## WHAT YOU HAVE TO DO
Could you set down exactly the lines in the records below between the line holding "Hubungi kami (1035, 57)" and the line holding "menenun bagian alat tenun (758, 1531)", inclusive?

[Stored data entries]
+ + + +

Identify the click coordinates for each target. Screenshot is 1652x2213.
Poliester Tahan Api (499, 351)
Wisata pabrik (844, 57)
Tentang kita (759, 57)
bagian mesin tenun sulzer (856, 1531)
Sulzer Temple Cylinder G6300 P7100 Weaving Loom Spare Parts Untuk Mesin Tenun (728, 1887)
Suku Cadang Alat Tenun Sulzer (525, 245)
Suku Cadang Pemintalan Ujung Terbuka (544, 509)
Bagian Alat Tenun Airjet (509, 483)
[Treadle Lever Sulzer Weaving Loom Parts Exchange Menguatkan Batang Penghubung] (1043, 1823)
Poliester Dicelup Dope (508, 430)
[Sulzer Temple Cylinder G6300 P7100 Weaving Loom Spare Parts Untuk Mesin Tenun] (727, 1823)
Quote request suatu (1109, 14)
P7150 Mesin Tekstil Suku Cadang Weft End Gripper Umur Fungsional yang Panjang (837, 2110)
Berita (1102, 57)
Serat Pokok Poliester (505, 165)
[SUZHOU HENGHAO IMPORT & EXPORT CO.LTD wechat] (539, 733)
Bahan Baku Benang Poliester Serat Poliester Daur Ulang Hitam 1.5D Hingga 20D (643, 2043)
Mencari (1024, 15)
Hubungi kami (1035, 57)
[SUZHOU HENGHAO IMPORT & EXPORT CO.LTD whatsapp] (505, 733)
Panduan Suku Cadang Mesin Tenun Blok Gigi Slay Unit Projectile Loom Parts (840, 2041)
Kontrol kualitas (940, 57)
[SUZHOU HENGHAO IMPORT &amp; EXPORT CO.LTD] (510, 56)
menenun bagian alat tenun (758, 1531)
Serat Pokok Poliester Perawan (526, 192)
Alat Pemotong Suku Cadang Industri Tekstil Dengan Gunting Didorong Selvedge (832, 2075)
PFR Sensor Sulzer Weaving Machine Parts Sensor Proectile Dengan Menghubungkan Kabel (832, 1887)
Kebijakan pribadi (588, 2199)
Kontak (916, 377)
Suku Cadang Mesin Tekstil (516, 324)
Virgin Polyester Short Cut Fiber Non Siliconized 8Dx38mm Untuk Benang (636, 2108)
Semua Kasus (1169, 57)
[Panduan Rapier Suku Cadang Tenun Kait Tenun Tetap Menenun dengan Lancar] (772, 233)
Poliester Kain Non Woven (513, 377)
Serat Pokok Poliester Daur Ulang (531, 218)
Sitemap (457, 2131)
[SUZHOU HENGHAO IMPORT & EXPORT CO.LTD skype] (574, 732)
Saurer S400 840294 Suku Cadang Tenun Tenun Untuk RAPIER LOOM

+ + + +

## RESPONSE
Hubungi kami (1035, 57)
[SUZHOU HENGHAO IMPORT & EXPORT CO.LTD whatsapp] (505, 733)
Panduan Suku Cadang Mesin Tenun Blok Gigi Slay Unit Projectile Loom Parts (840, 2041)
Kontrol kualitas (940, 57)
[SUZHOU HENGHAO IMPORT &amp; EXPORT CO.LTD] (510, 56)
menenun bagian alat tenun (758, 1531)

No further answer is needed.